BRIEF:
Could you retype exactly the line containing "This screenshot has" and every line after it in the data below, leaving out the pictures?

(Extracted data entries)
----------------------------------------
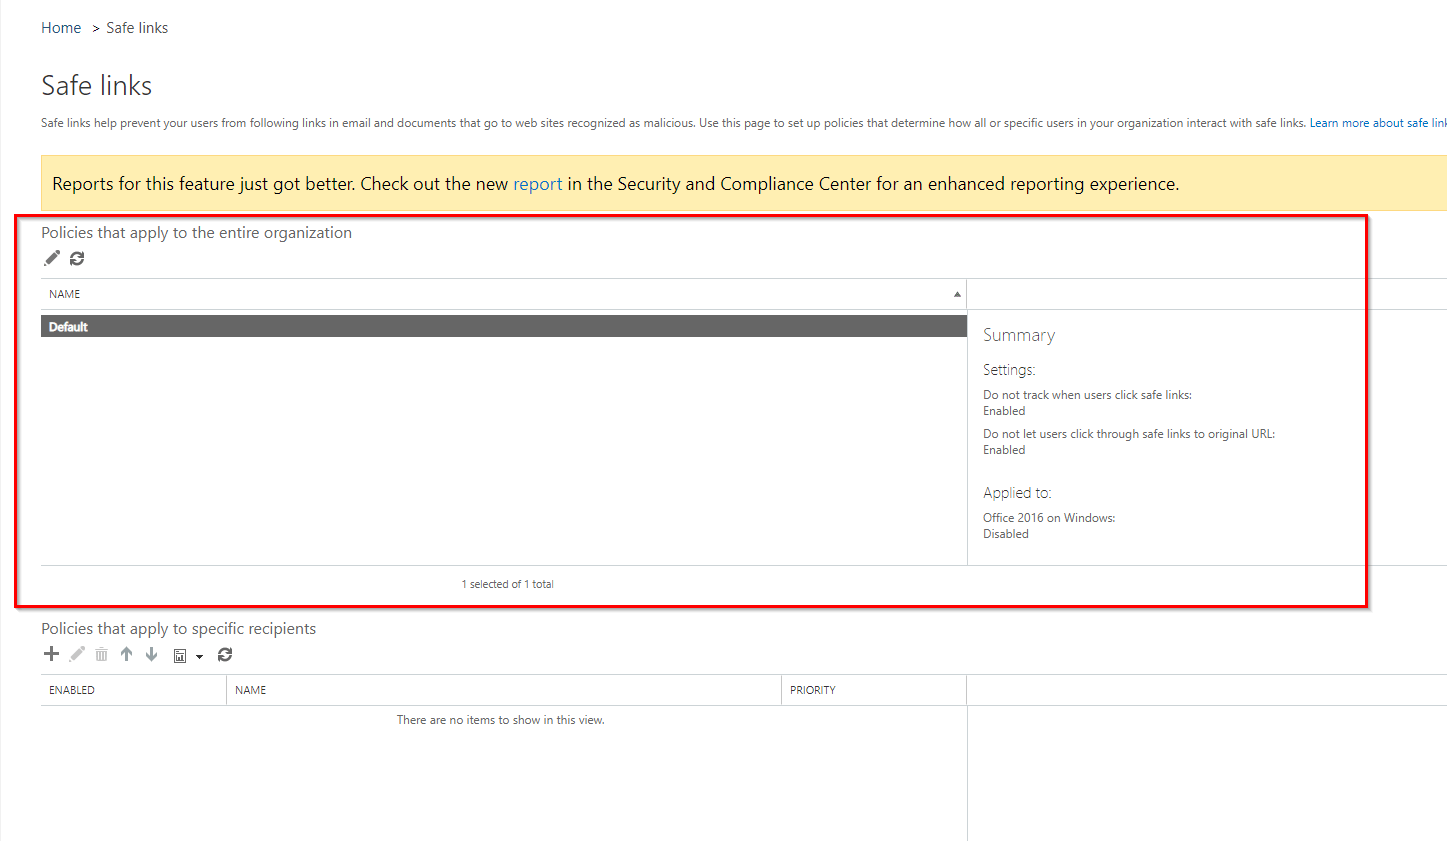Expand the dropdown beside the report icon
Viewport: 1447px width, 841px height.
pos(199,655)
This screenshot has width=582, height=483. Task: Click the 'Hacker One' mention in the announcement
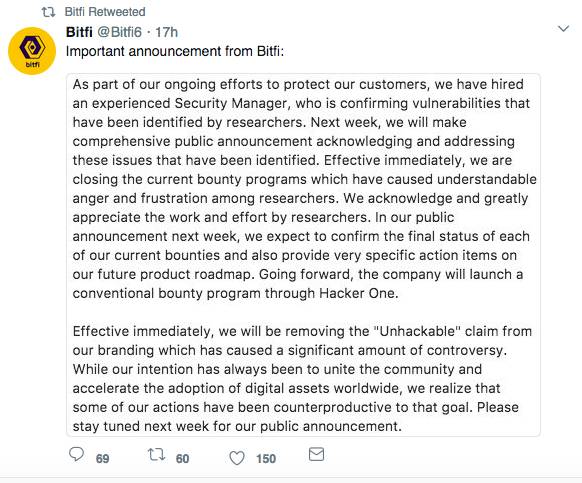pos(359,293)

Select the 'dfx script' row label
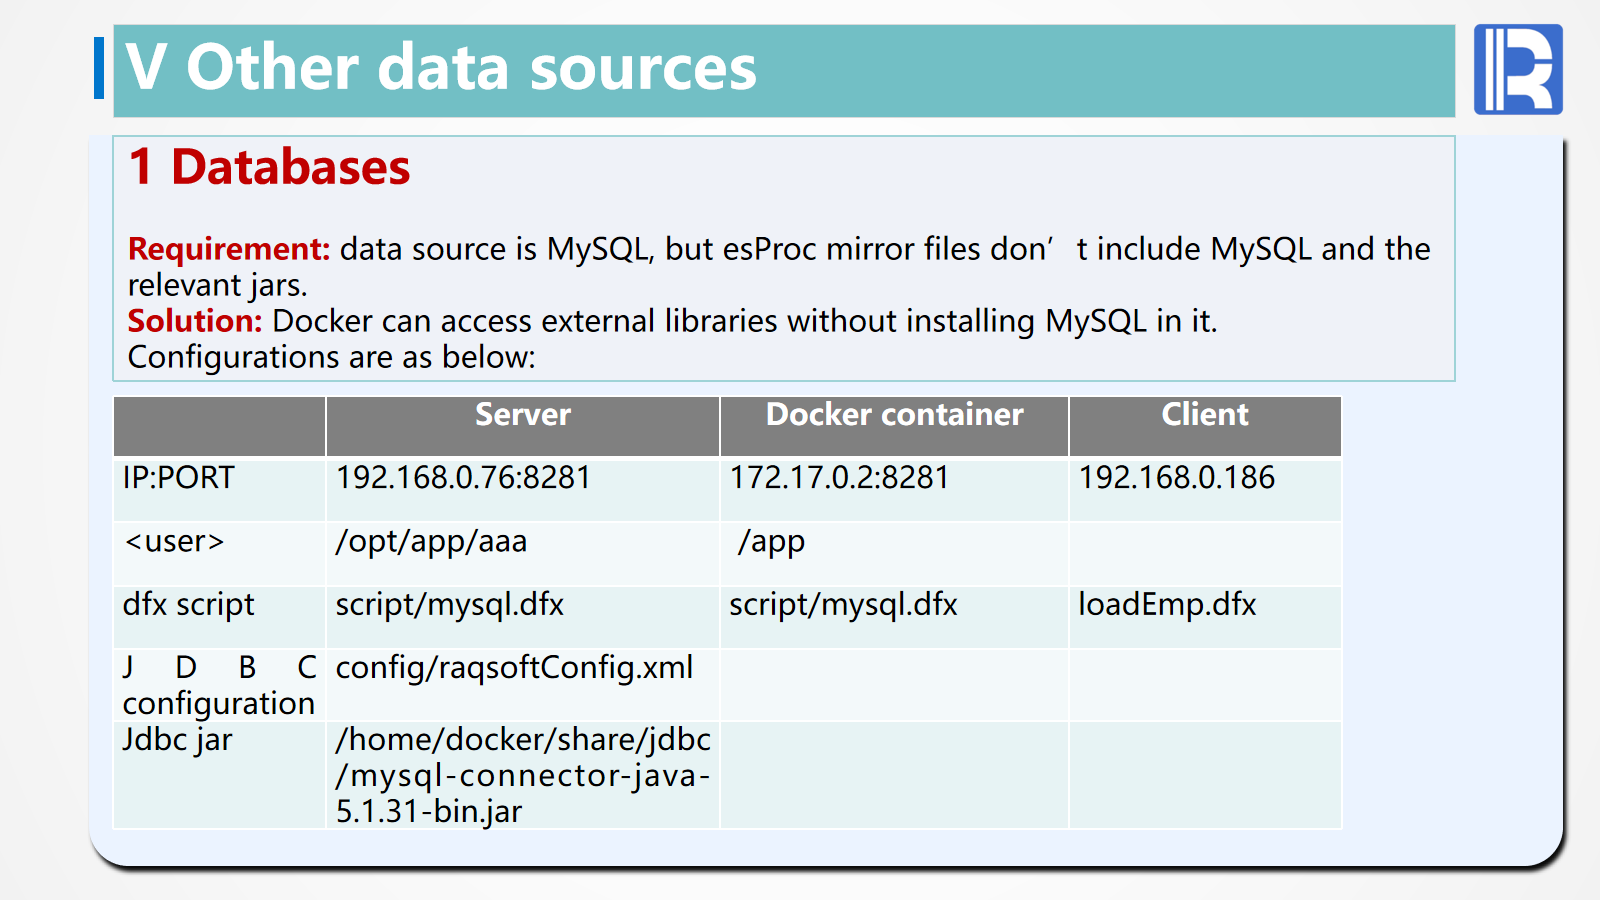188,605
----------------------------------------
PROBLEM SOLUTION:
This screenshot has width=582, height=483. Task: Click the 'Hacker One' mention in the announcement
pos(359,293)

Select the 'dfx script' row label
188,605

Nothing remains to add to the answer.